§ **TASK TO CARRY OUT**
Only the lines from the line that contains "Click the 01:15 time label on the right" through the final line of the entries below belong in your answer, copied exactly and without pictures.

Dataset excerpts
________

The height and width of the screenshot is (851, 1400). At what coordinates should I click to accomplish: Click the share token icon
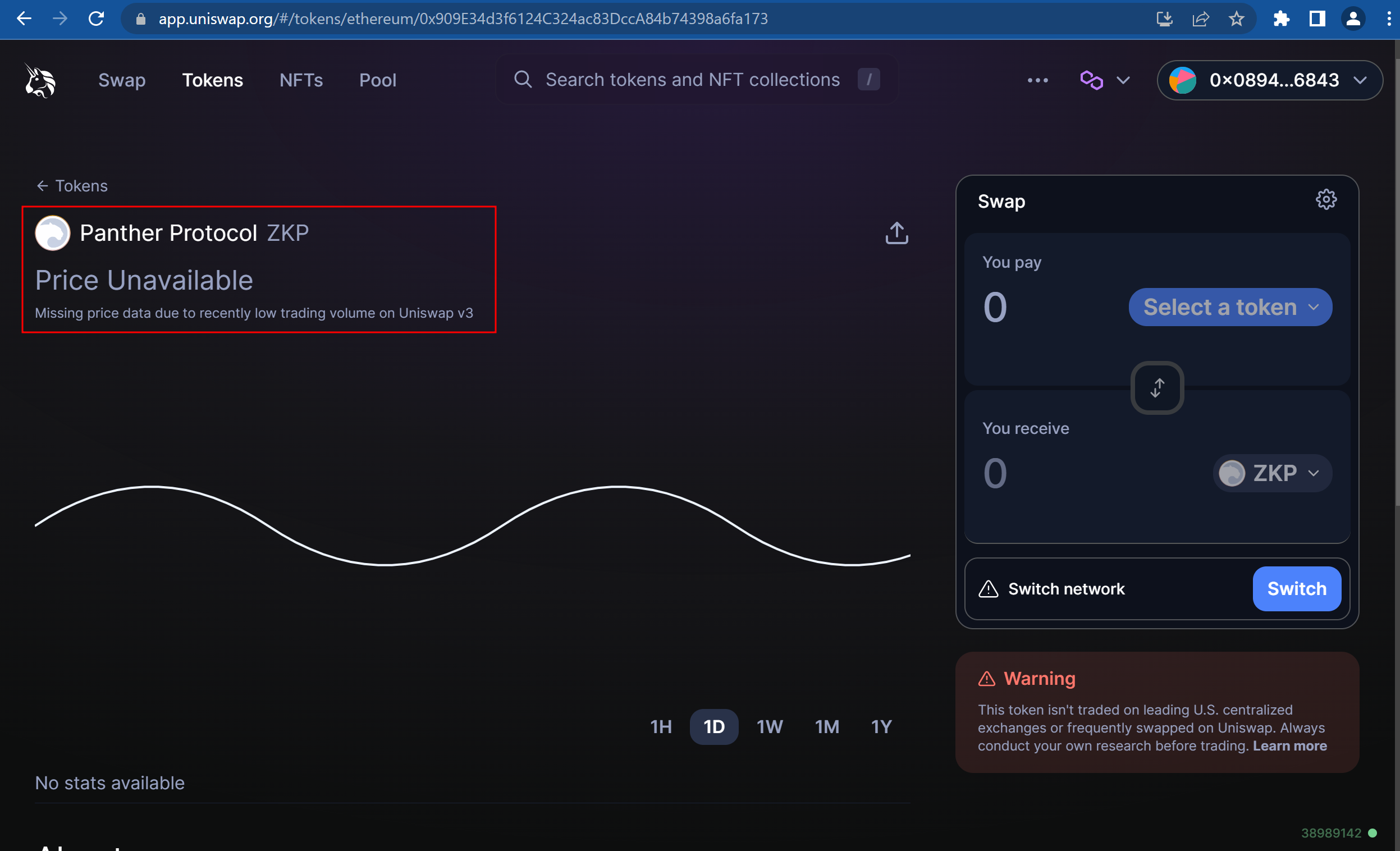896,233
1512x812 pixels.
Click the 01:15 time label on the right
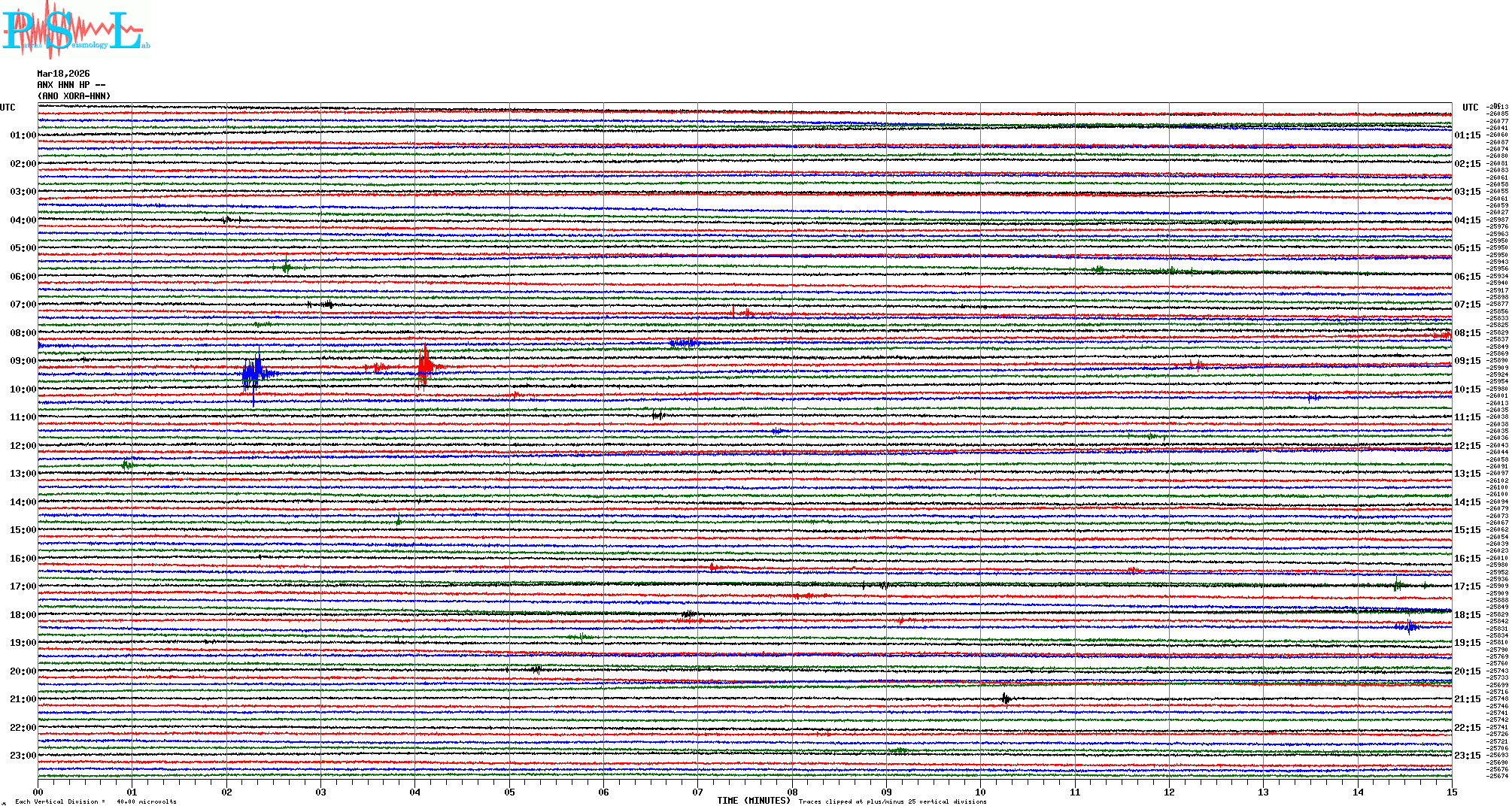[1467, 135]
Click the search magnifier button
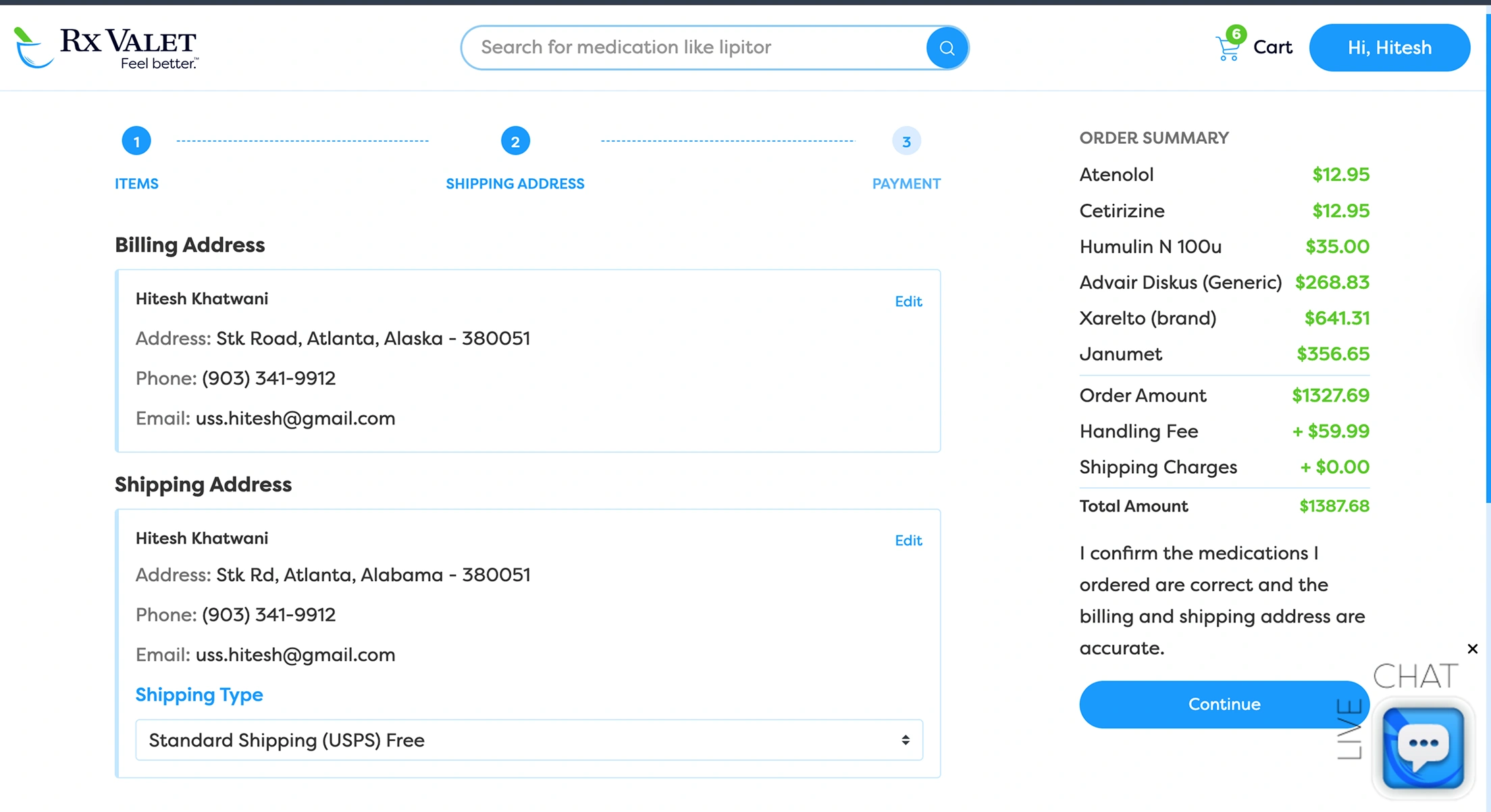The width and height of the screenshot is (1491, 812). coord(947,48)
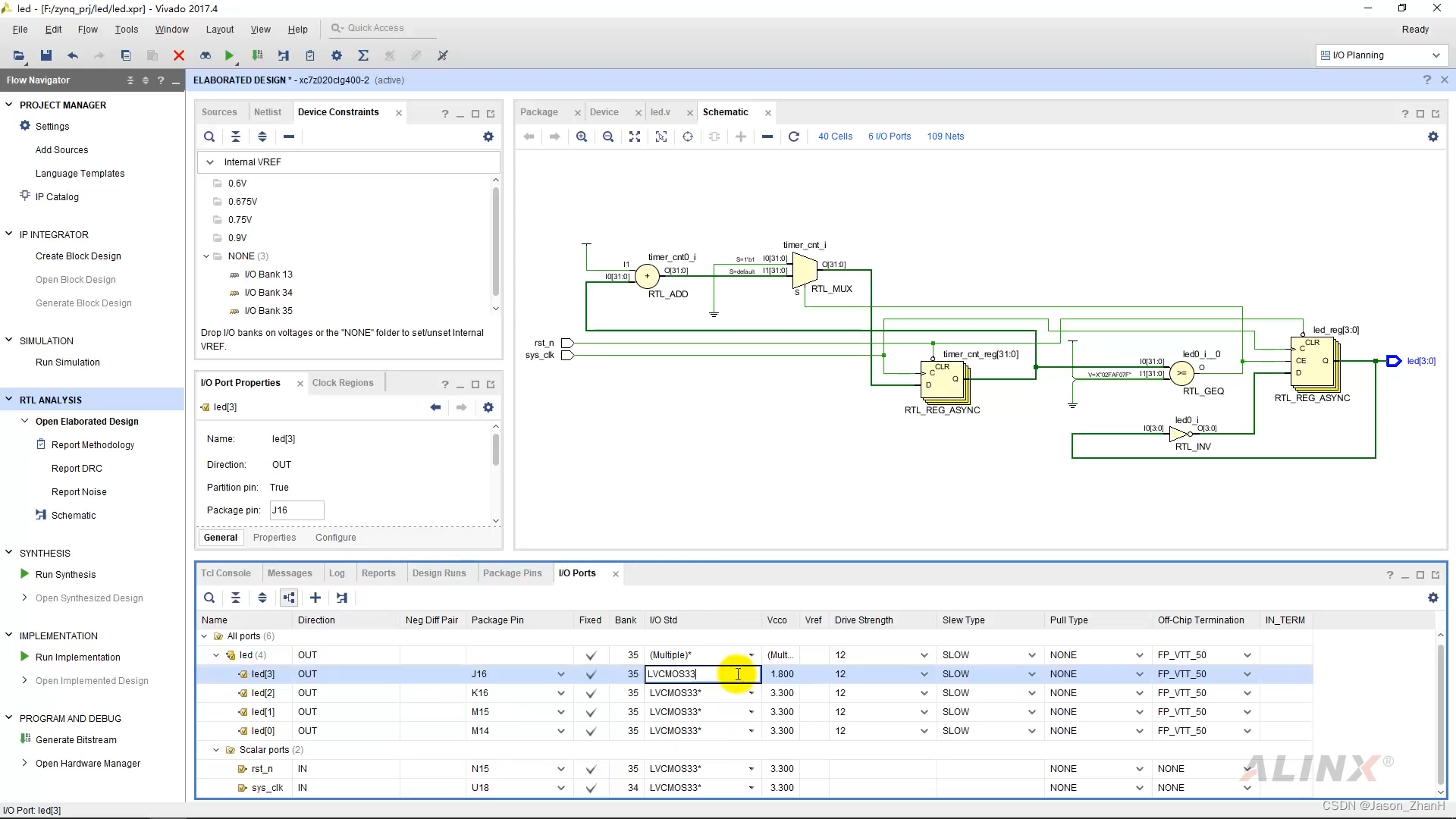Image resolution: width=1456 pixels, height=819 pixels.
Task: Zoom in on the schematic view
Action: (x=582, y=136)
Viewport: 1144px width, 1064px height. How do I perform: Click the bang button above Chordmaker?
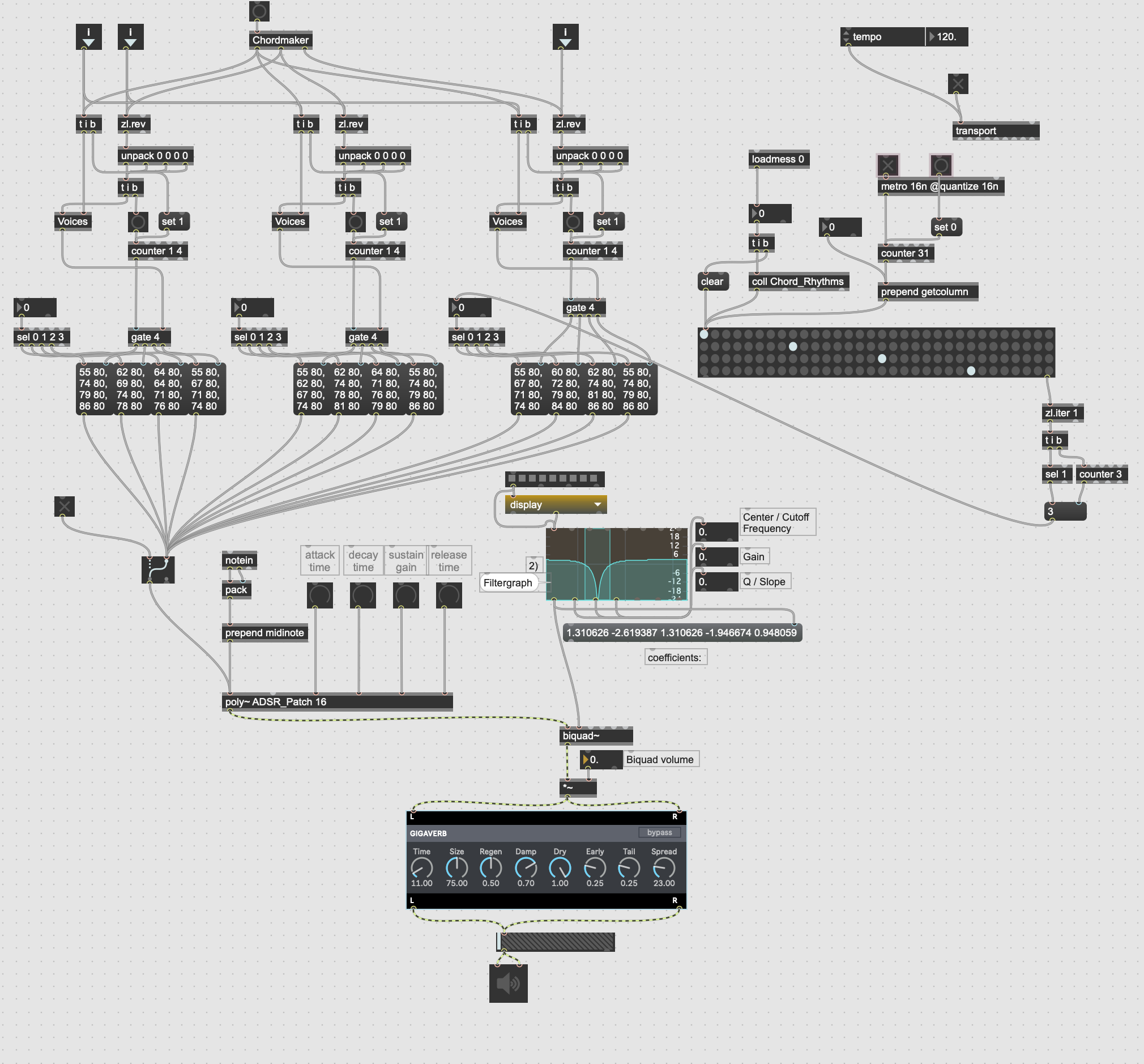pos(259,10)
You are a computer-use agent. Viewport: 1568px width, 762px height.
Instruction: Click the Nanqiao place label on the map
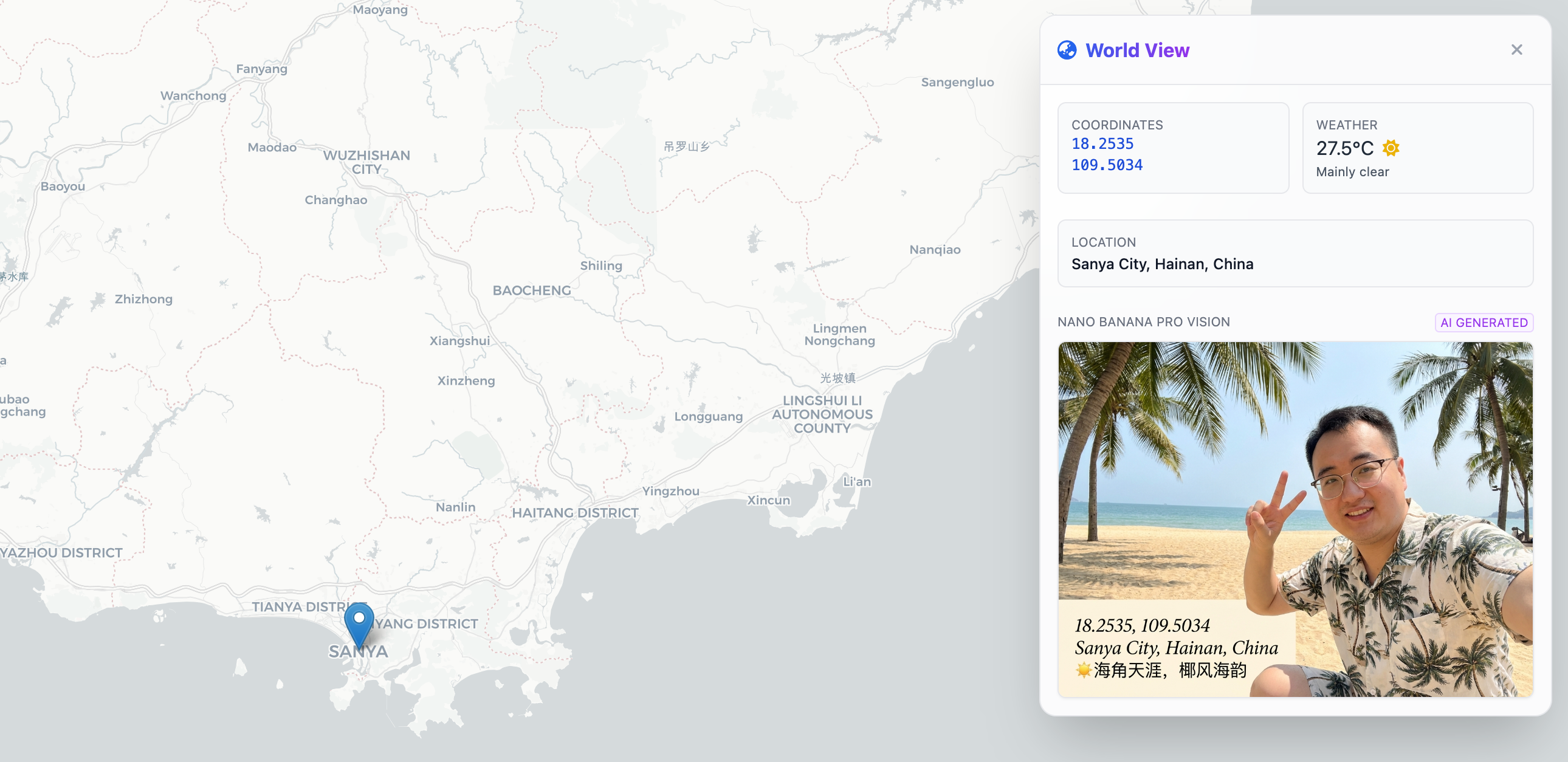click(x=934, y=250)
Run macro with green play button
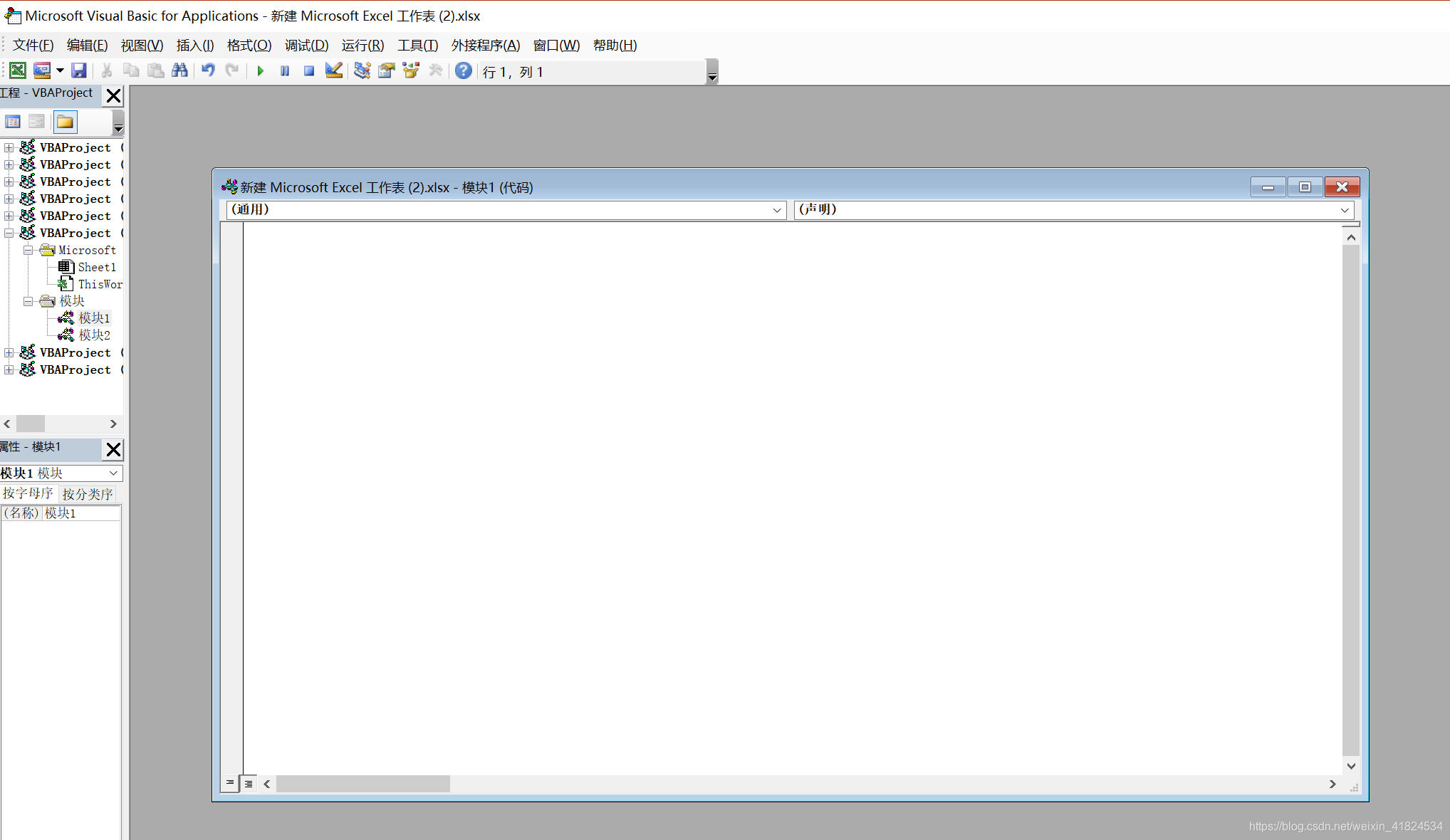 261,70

________

§ **RESULT**
Click the 01:15 time label on the right
[1467, 135]
Click the search magnifier button
The width and height of the screenshot is (1491, 812). coord(947,48)
Image resolution: width=1456 pixels, height=819 pixels.
Task: Zoom in on the schematic view
Action: (x=582, y=136)
Viewport: 1144px width, 1064px height. How do I perform: Click the bang button above Chordmaker?
pos(259,10)
You are a computer-use agent. Viewport: 1568px width, 762px height.
Instruction: Click the Nanqiao place label on the map
click(x=934, y=250)
Run macro with green play button
 261,70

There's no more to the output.